Dr Kathryn MacKay, from the University of Sydney, points out that, while they didn’t need a full egg and sperm cell, the embryos still needed human embryonic cells to grow.

“If human embryonic stem cells are needed to create these human-like embryos for research, then synthetic embryos may not avoid having to use human embryos for research. This is an ongoing moral issue around respect for human life,” says MacKay.

“Further, there is a moral issue involved in creating something for research that may or may not have the potential to live as its own full entity. If they could live as their own full entities, then we must ask whether it is morally permissible to create living beings purely for research purposes.

MacKay says that, based on animal models, the synthetic embryos shouldn’t be able to grow into a human baby.

“This raises two further questions: One, if they are not the sort of thing that can really grow into a human baby, then how useful are they really for scientific knowledge into human reproduction and development? And two, will researchers decide that ‘fixing the problem’ of these embryos not being able to grow into human babies is something worth pursuing, for questionable ends?”

Other experts point out that, in addition to fertility and foetal development, synthetic embryos could be used to understand more about genetic diseases, longevity and ageing.

“It is likely that this work will allow us to develop new strategies to treat different developmental dysfunctions, and perhaps even extend lifespan,” says Professor Wojciech Chrzanowski, from the University of Sydney.

“This work on the one hand mitigates any ethical concerns related to fundamental biology research on embryos, but on the other hand, raises substantial concerns about whether such embryos will not be misused to generate some ‘super forms’ of life. Similarly, to the use of AI, the regulatory, ethical and integrity aspects are important to consider.”

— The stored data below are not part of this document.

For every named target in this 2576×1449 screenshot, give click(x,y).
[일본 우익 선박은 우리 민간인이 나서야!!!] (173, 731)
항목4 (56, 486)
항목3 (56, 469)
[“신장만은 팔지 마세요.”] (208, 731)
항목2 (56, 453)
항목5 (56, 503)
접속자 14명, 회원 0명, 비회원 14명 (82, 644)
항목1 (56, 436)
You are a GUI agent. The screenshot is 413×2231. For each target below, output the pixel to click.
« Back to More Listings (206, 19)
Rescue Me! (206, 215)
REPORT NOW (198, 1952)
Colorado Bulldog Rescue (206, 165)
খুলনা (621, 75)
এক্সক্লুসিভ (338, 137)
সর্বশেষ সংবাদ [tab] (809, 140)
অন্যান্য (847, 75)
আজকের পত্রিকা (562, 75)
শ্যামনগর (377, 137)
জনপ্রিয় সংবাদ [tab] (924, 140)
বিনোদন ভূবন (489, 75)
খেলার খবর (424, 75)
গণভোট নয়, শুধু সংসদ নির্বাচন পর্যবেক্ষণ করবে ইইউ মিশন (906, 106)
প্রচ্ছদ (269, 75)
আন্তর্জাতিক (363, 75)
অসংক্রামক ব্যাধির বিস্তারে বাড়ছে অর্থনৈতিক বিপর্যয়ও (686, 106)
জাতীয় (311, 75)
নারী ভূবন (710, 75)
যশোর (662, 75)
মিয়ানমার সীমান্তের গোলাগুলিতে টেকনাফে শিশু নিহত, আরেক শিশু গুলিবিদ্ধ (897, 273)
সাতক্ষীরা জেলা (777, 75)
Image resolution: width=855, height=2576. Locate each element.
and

Associate Professor Karinne Ludlow, from Monash University’s Faculty of Law, compares the discovery to a similar one announced by a Monash team in 2021: iBlastoids, structures also made from stem cells that closely resemble human embryos.

Read more: Ethics of making human blastocysts in a lab

“The regulator ultimately determined that iBlastoids met the definition of a human embryo and were therefore subject to existing laws on embryo research. However, this decision was controversial,” says Ludlow.

Much remains to be learned about the synthetic embryos, including how similar they really are to human embryos, and what research they could help to encourage.

Professor Ankeny says: “It is critical that researchers be transparent about this type of research and what is known and unknown, in order to ensure that our regulatory processes address the necessary issues and that the public is assured that there are adequate oversight mechanisms and safeguards.”